[INFORMATION GIVEN Boundary: Start]

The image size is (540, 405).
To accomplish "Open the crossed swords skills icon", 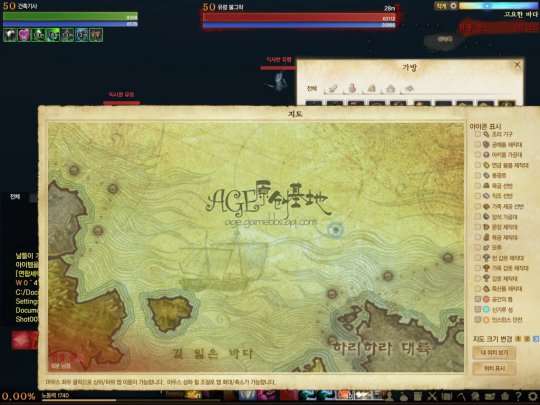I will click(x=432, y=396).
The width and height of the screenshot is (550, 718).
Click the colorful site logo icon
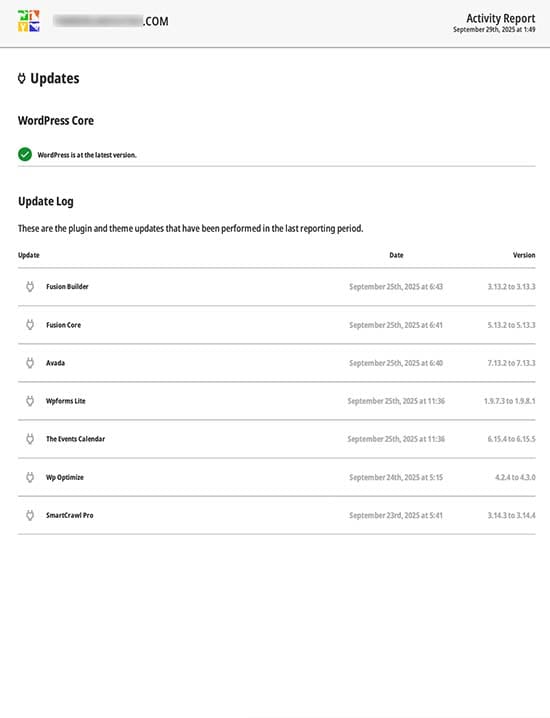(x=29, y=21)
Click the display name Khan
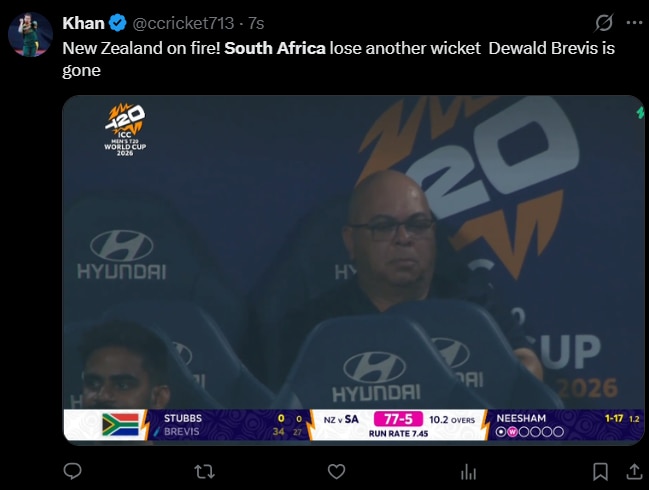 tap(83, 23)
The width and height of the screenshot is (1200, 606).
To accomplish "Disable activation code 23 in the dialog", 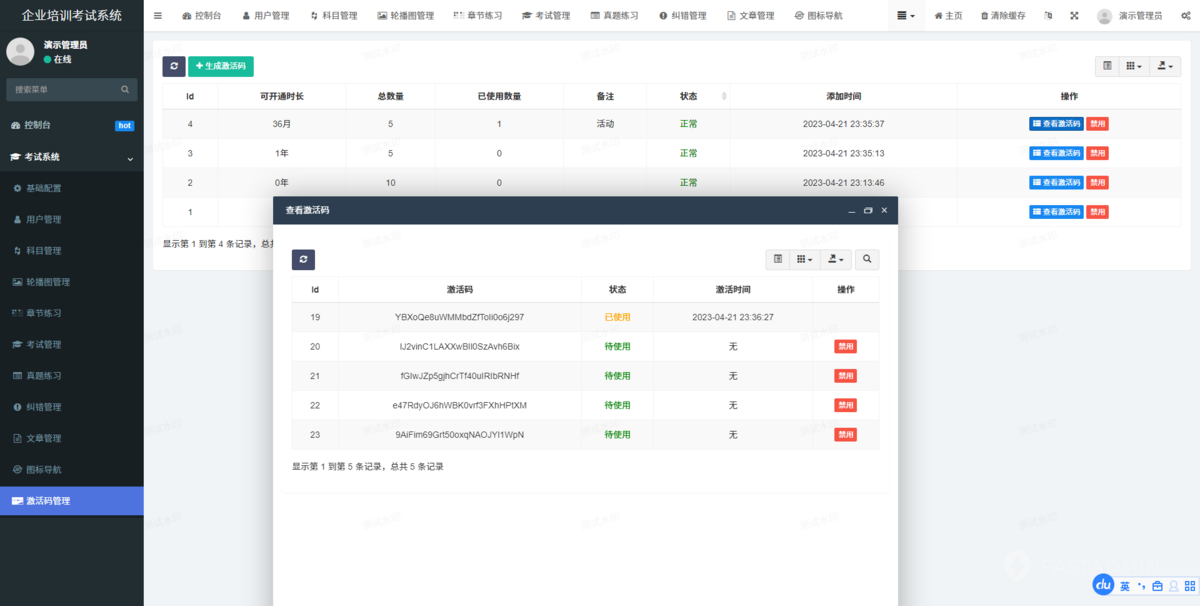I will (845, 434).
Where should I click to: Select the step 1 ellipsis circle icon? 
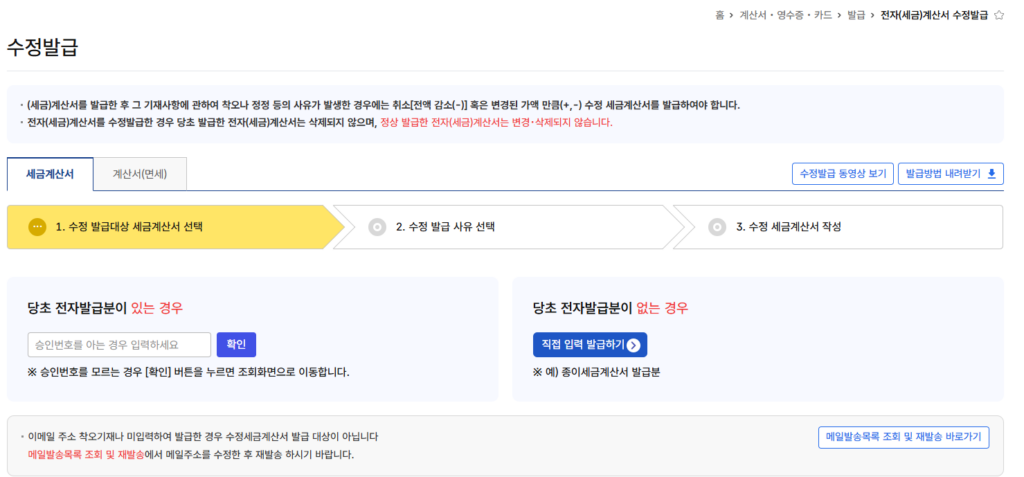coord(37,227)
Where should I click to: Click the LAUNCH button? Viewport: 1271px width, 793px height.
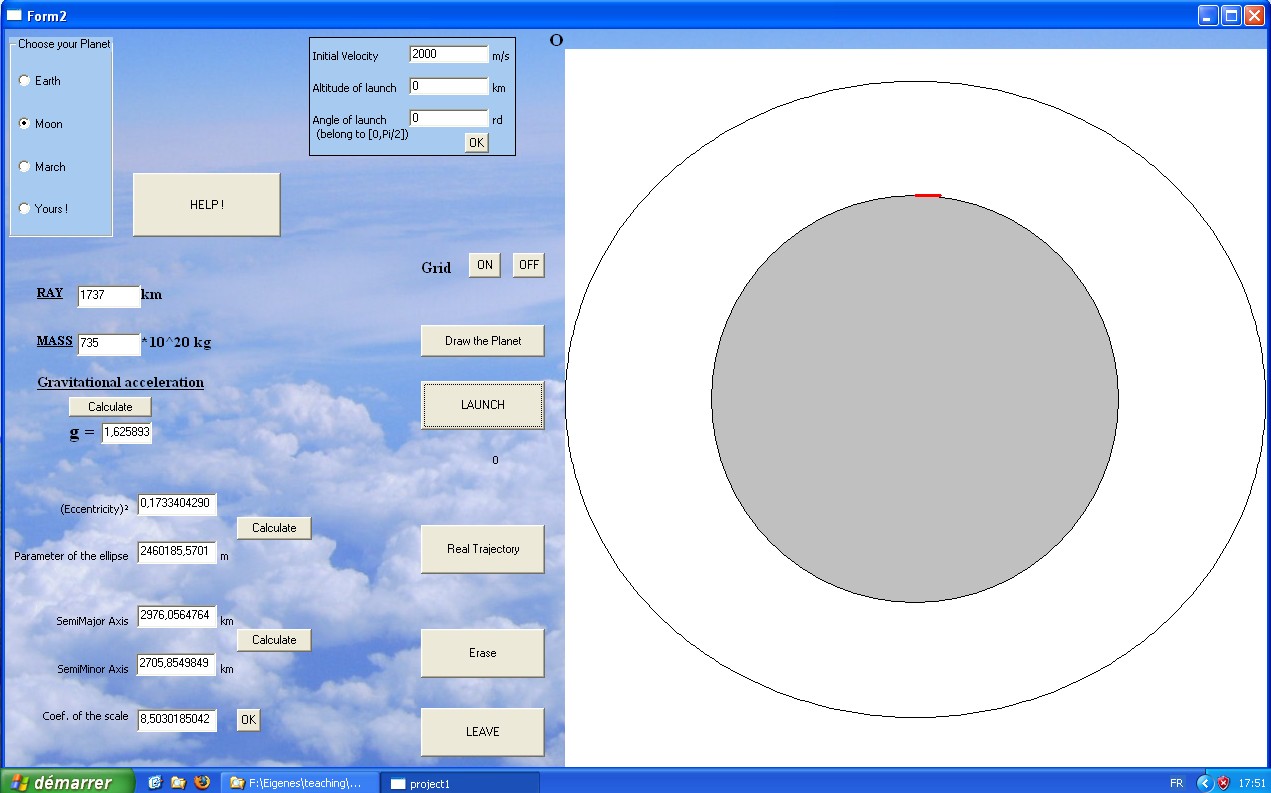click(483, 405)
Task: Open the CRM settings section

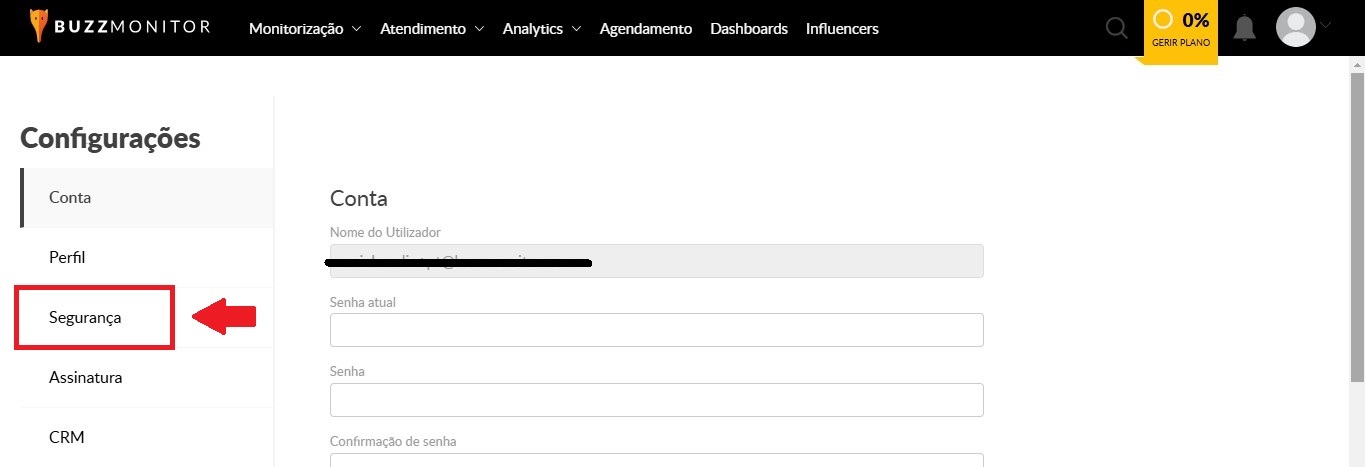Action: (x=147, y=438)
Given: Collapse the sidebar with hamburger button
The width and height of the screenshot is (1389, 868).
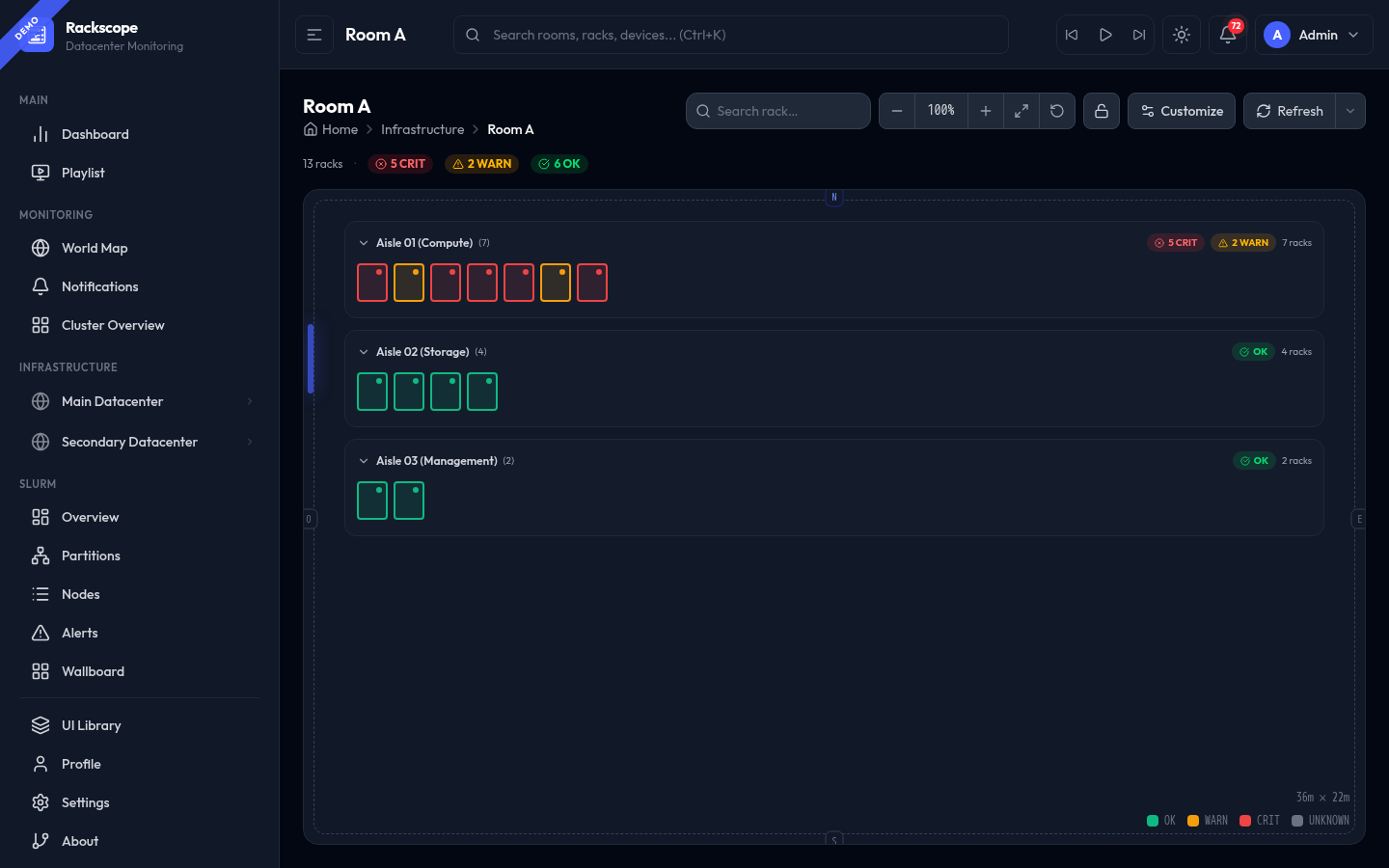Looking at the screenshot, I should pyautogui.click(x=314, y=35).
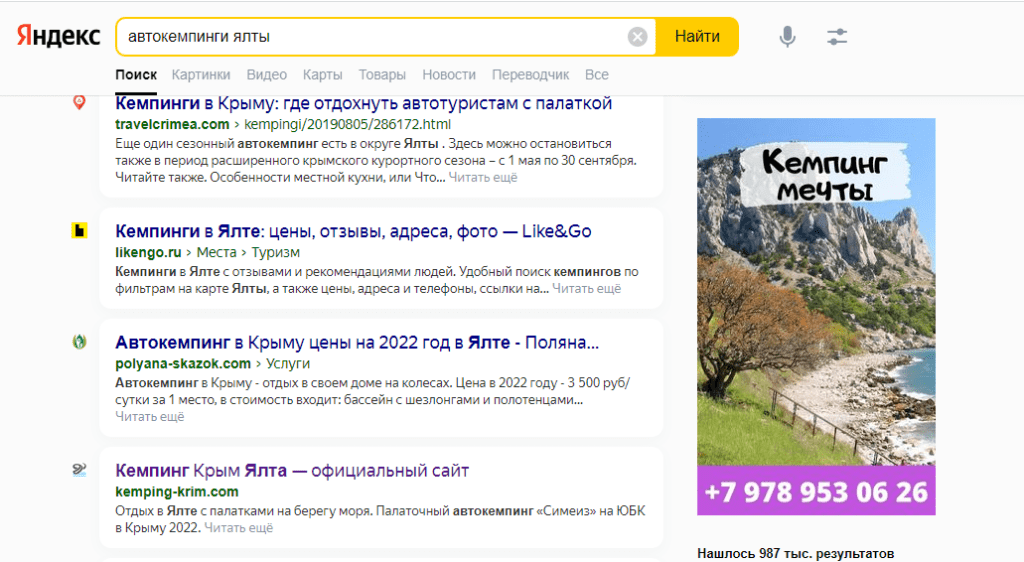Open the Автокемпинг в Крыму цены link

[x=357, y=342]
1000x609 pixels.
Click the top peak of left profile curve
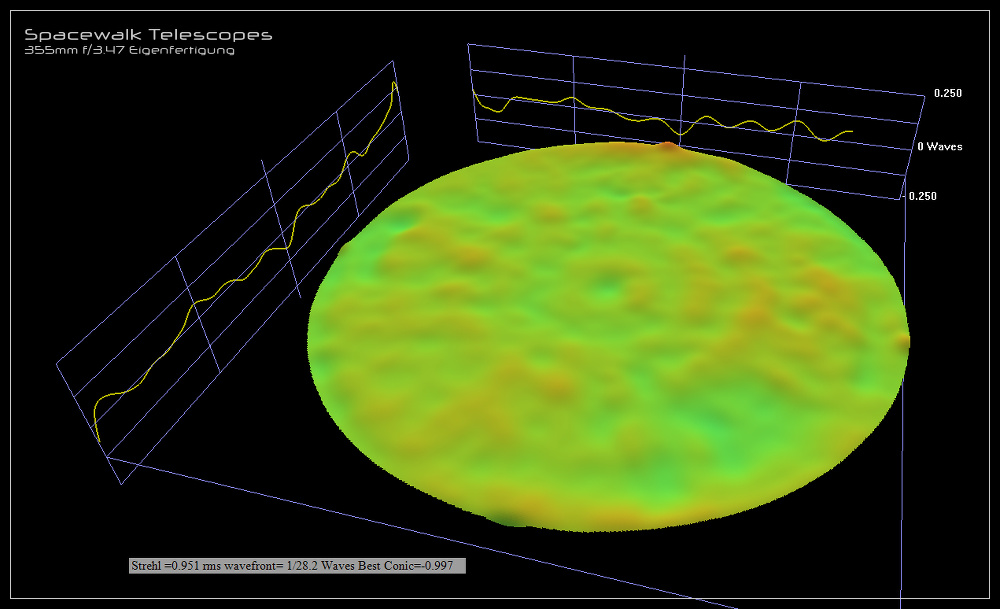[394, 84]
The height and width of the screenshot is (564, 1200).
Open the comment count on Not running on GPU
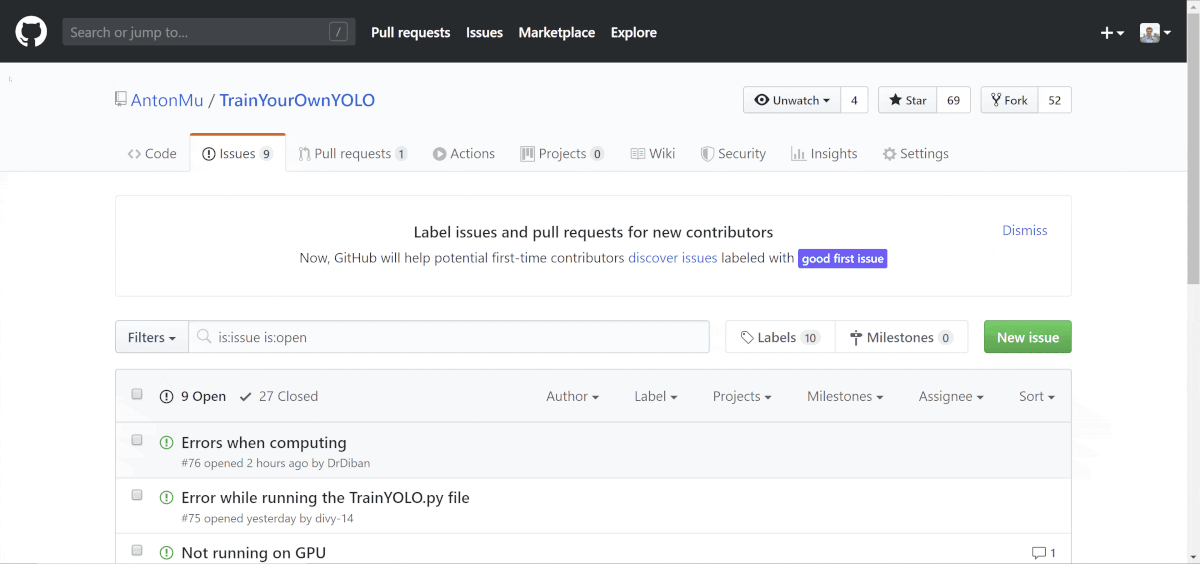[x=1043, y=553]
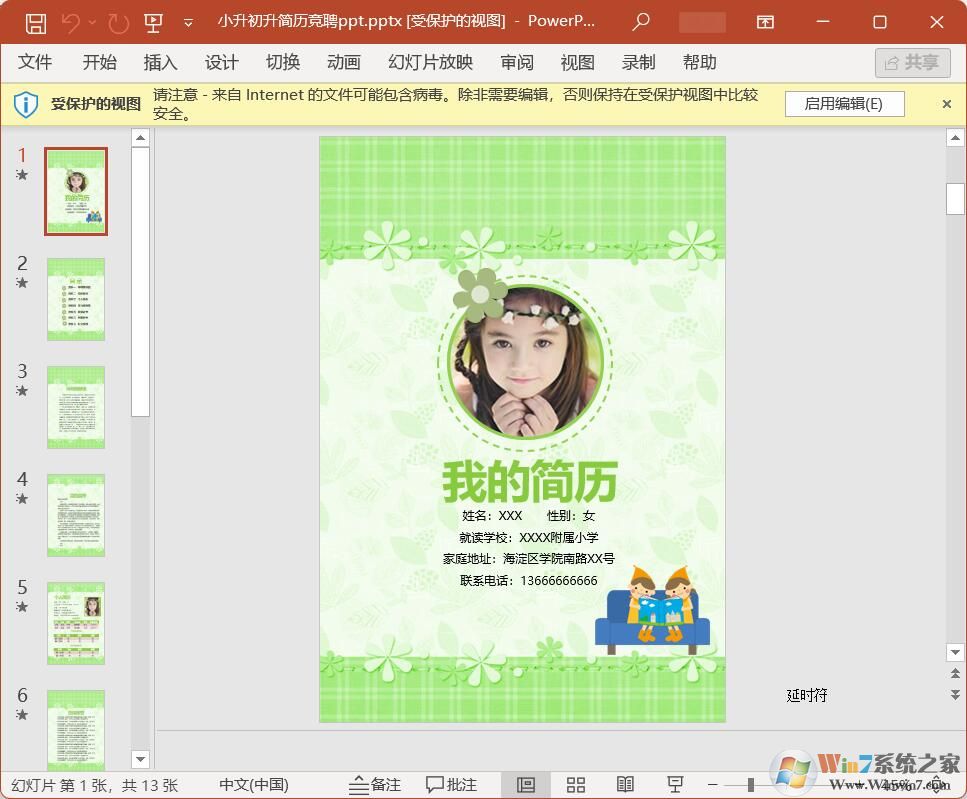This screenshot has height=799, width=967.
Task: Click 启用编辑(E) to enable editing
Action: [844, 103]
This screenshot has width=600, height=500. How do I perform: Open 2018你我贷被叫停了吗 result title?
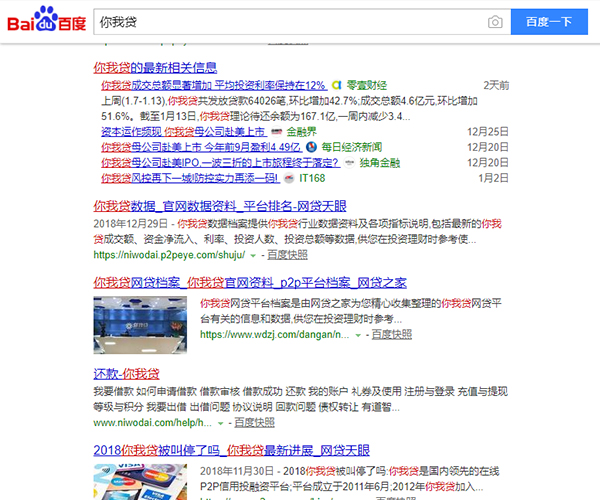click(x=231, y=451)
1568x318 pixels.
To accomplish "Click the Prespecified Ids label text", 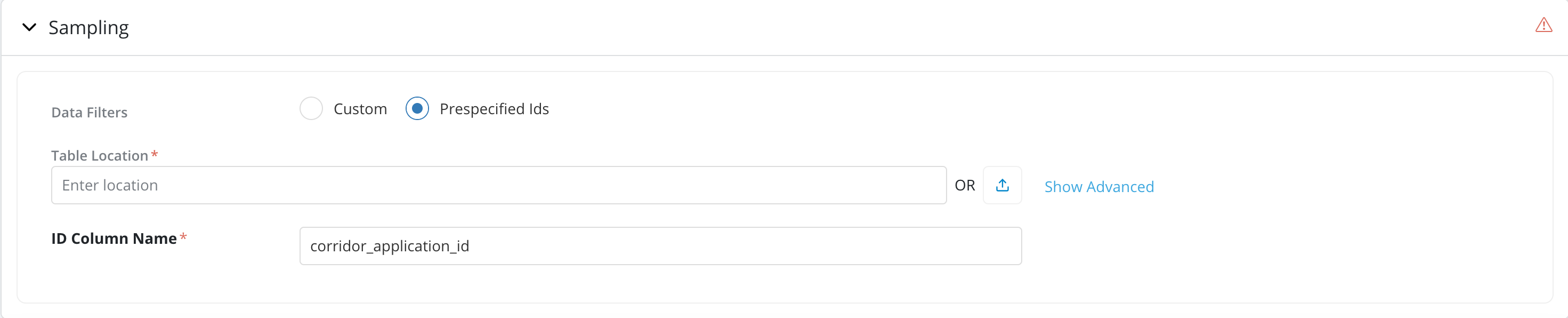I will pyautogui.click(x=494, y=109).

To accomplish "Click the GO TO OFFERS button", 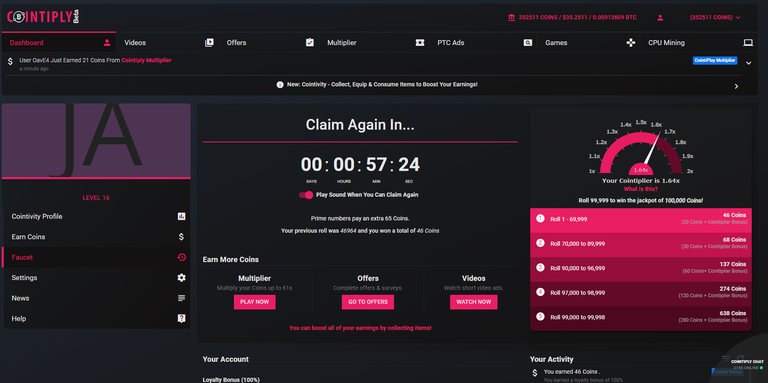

[INFORMATION GIVEN Boundary: End]

* [EXERCISE DESCRIPTION]
Exercise for the records above: copy only the lines from the one with "Where should I click to: Select" to the one with "Given: Collapse the", both ends kept, and drop the pictures.

* [SOLUTION TO THIS TASK]
Where should I click to: Select the step 1 ellipsis circle icon? 
coord(37,227)
Where should I click to: Click the LAUNCH button? Viewport: 1271px width, 793px height.
click(483, 405)
Task: Open the CRM settings section

Action: (x=147, y=438)
Given: Collapse the sidebar with hamburger button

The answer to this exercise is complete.